**EXERCISE GOAL:** Copy out every line of the data that has the word "computer" somewhere in it.

(Saved data entries)
***

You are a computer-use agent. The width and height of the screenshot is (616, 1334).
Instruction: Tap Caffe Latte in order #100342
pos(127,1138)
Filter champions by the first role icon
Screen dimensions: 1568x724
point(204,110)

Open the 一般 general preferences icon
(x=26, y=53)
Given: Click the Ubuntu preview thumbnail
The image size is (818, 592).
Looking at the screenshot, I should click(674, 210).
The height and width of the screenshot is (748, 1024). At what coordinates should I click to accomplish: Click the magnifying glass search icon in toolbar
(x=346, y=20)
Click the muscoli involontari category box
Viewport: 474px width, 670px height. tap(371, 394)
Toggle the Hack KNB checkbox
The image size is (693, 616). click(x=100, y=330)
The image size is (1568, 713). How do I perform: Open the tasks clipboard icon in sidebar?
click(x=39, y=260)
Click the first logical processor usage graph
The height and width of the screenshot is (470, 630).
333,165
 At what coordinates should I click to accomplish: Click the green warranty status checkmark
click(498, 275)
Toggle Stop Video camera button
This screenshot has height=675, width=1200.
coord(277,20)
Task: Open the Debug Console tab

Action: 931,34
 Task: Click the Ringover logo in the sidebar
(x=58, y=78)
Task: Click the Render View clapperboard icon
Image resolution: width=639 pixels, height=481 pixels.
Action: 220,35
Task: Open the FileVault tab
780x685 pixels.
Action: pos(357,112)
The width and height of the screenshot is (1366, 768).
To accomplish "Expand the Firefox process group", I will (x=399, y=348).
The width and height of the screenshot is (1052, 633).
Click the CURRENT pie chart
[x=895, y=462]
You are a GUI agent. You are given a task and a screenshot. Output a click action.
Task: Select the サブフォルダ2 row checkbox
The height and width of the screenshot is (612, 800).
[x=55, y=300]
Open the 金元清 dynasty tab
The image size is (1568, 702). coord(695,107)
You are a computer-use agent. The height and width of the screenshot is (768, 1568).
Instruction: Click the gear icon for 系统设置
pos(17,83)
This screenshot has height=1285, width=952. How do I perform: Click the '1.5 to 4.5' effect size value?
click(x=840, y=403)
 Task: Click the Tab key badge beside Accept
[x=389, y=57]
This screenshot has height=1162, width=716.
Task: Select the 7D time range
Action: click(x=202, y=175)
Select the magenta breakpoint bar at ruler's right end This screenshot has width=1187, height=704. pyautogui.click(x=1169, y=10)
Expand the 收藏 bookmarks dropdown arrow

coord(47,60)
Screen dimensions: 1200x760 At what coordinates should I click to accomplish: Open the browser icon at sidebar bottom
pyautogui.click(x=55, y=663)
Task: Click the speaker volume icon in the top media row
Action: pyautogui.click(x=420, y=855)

***

**TASK RESULT:**
You are a computer-use agent. The width and height of the screenshot is (616, 1334).
You are a computer-use agent. The height and width of the screenshot is (768, 1568).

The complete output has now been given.